Your answer must be every line of the data below that holds the string "Given", copied exactly.

BEGIN INFORMATION PROVIDED

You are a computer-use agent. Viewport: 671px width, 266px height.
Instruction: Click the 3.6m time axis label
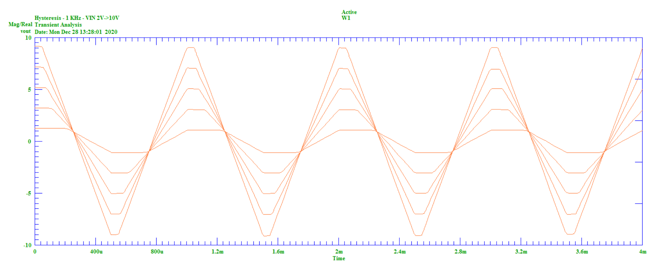(x=582, y=252)
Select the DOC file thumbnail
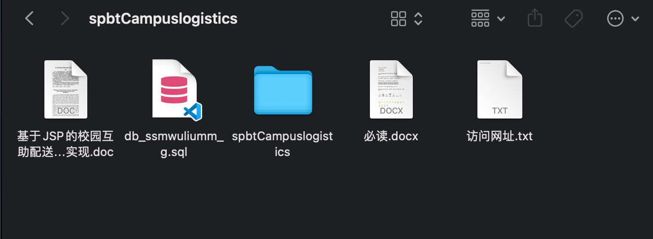Screen dimensions: 653x239 (x=66, y=89)
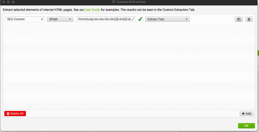This screenshot has height=132, width=259.
Task: Open the User Guide link
Action: coord(92,10)
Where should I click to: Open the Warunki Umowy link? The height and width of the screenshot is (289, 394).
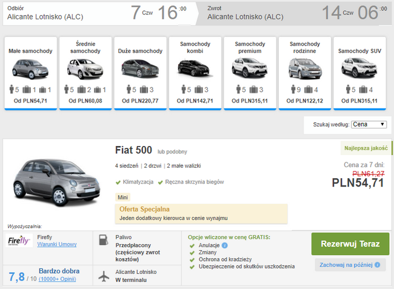pyautogui.click(x=56, y=245)
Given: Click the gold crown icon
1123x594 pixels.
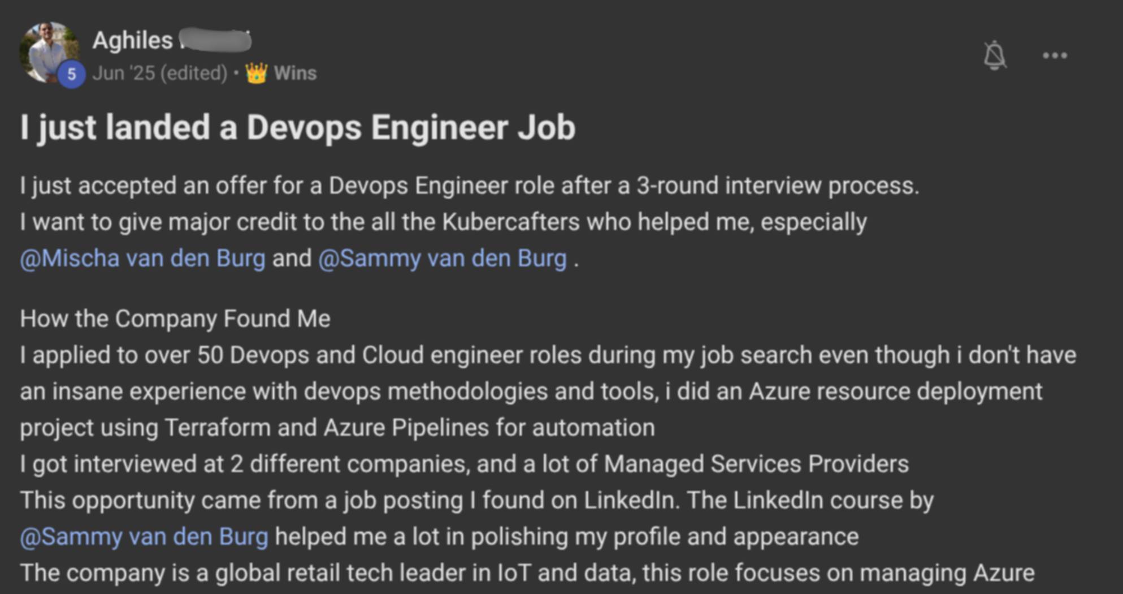Looking at the screenshot, I should click(x=256, y=73).
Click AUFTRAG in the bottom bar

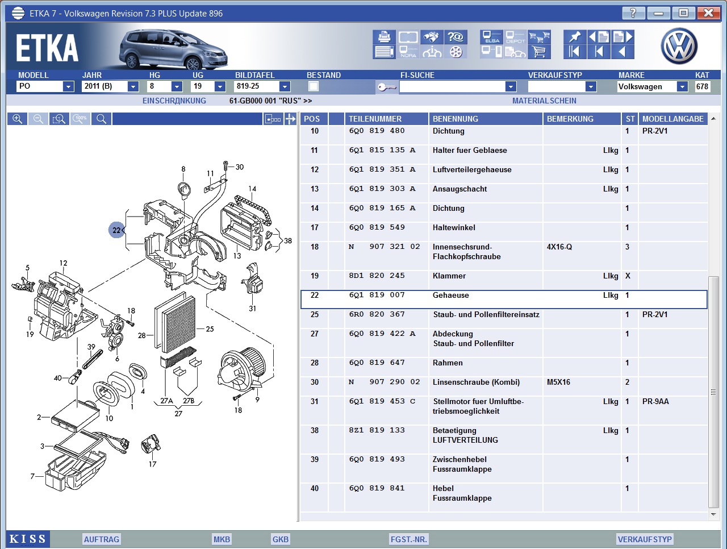[101, 539]
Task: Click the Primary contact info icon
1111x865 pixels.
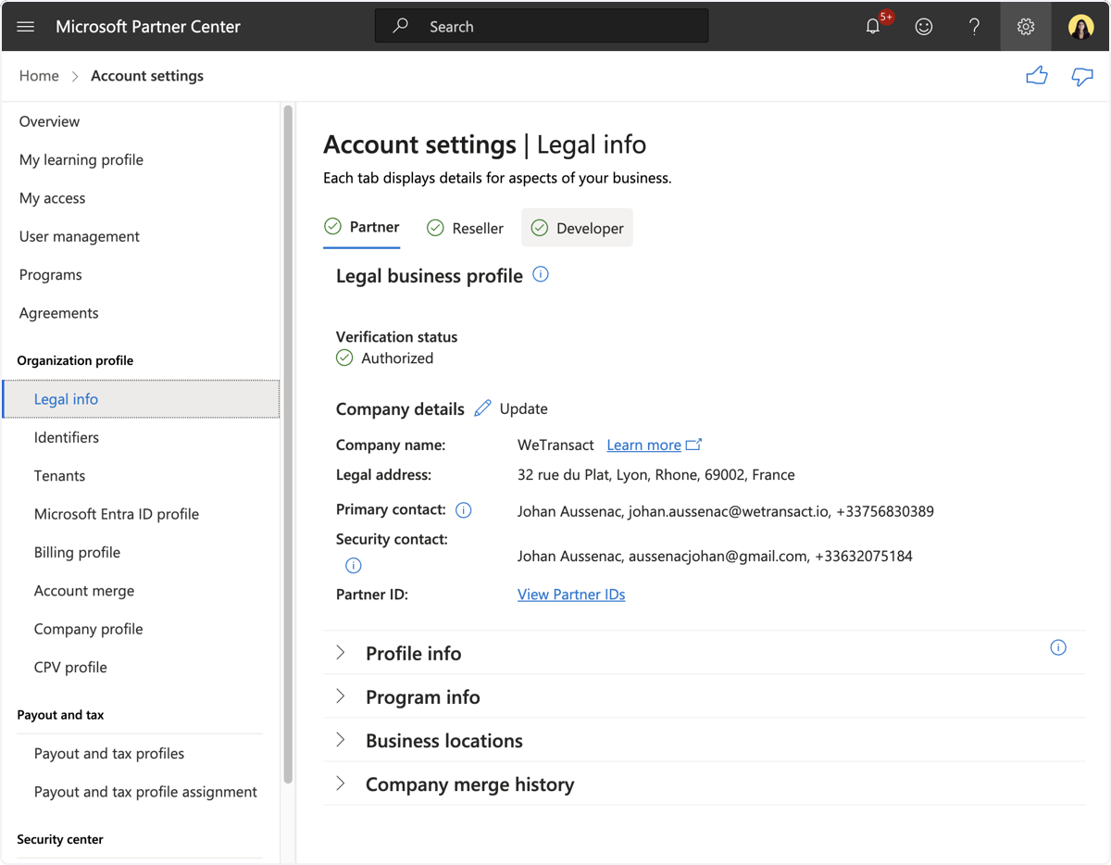Action: coord(464,510)
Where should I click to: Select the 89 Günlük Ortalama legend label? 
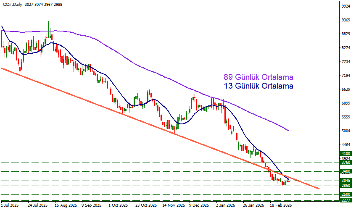pos(258,77)
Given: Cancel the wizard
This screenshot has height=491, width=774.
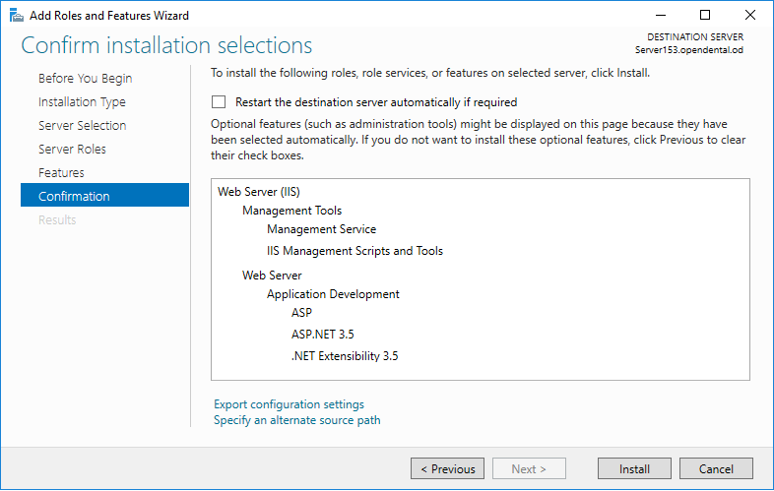Looking at the screenshot, I should coord(716,468).
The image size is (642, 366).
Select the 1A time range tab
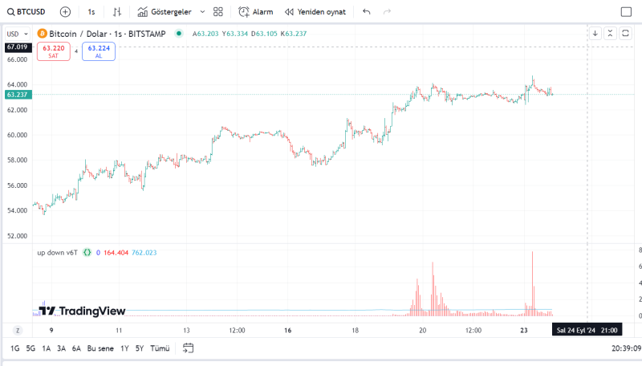coord(47,348)
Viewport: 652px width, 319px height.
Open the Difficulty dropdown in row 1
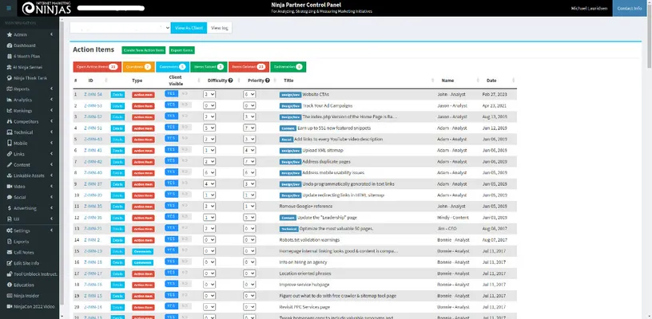coord(209,94)
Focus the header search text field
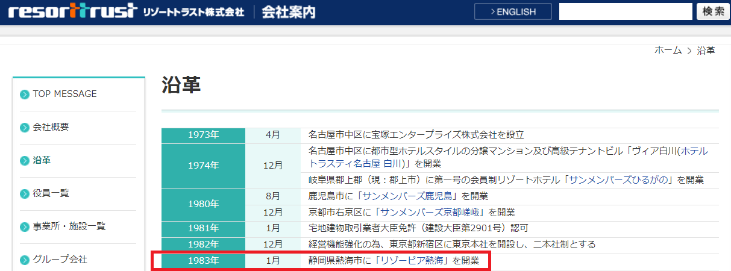Viewport: 731px width, 271px height. point(626,11)
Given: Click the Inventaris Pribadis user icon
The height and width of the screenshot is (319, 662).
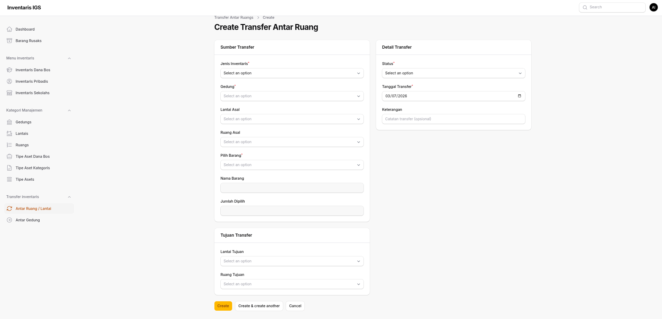Looking at the screenshot, I should (x=9, y=81).
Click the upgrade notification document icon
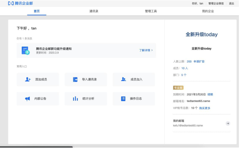Viewport: 241px width, 151px height. click(x=25, y=50)
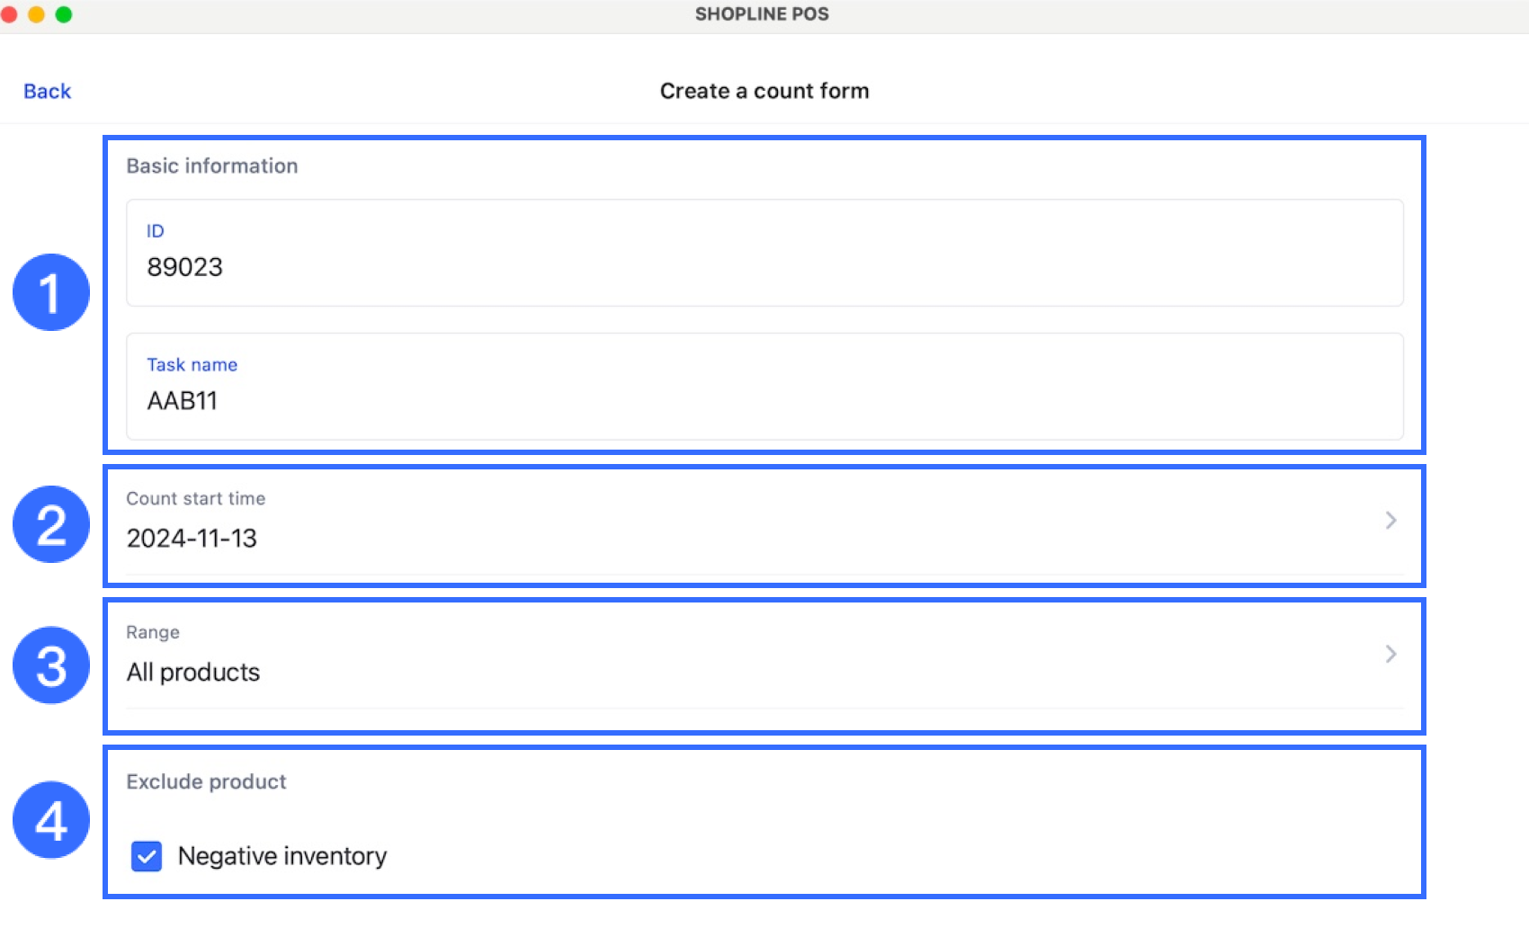The height and width of the screenshot is (946, 1529).
Task: Click the SHOPLINE POS window title
Action: [x=762, y=14]
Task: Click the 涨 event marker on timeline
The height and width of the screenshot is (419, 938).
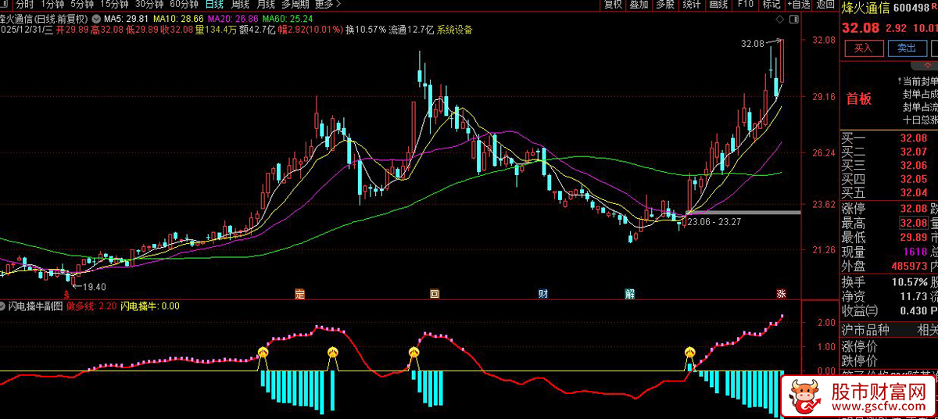Action: pyautogui.click(x=780, y=294)
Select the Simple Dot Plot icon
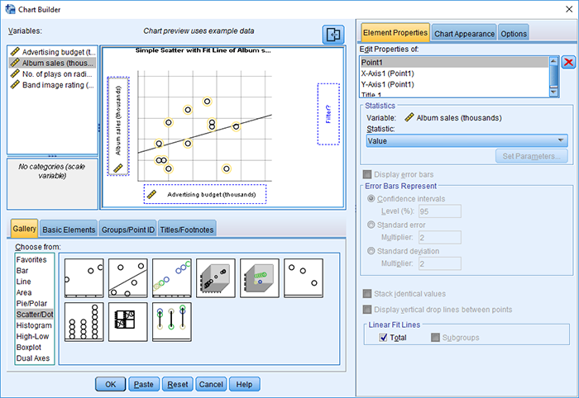The width and height of the screenshot is (579, 398). click(x=84, y=320)
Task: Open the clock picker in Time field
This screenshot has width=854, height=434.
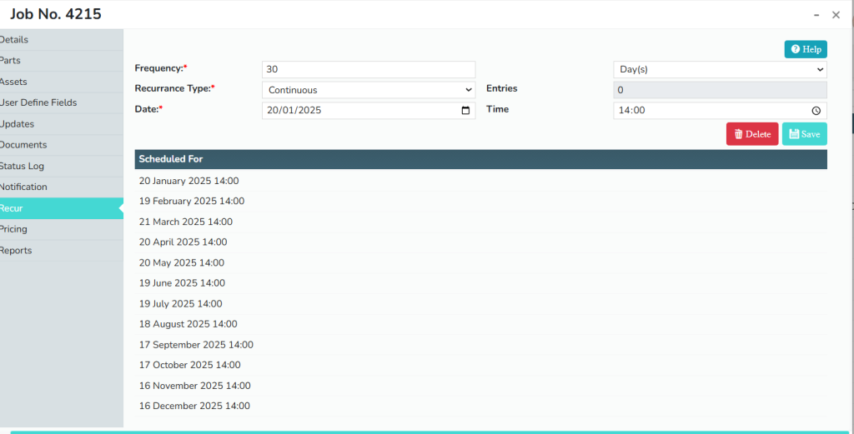Action: tap(816, 111)
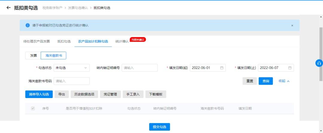
Task: Open the 统计确认 tab
Action: [122, 41]
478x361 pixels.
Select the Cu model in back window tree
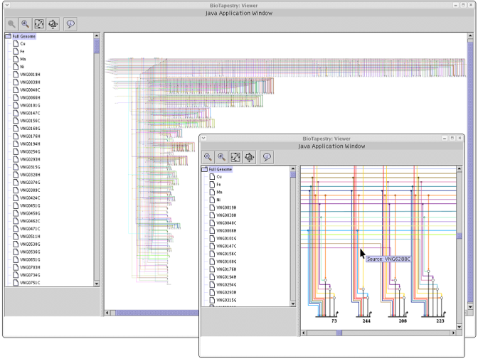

END INFORMATION PROVIDED

> [TASK RESULT]
Given: Click the gold crown icon
Given: Cancel the wizard
Given: Click the Inventaris Pribadis user icon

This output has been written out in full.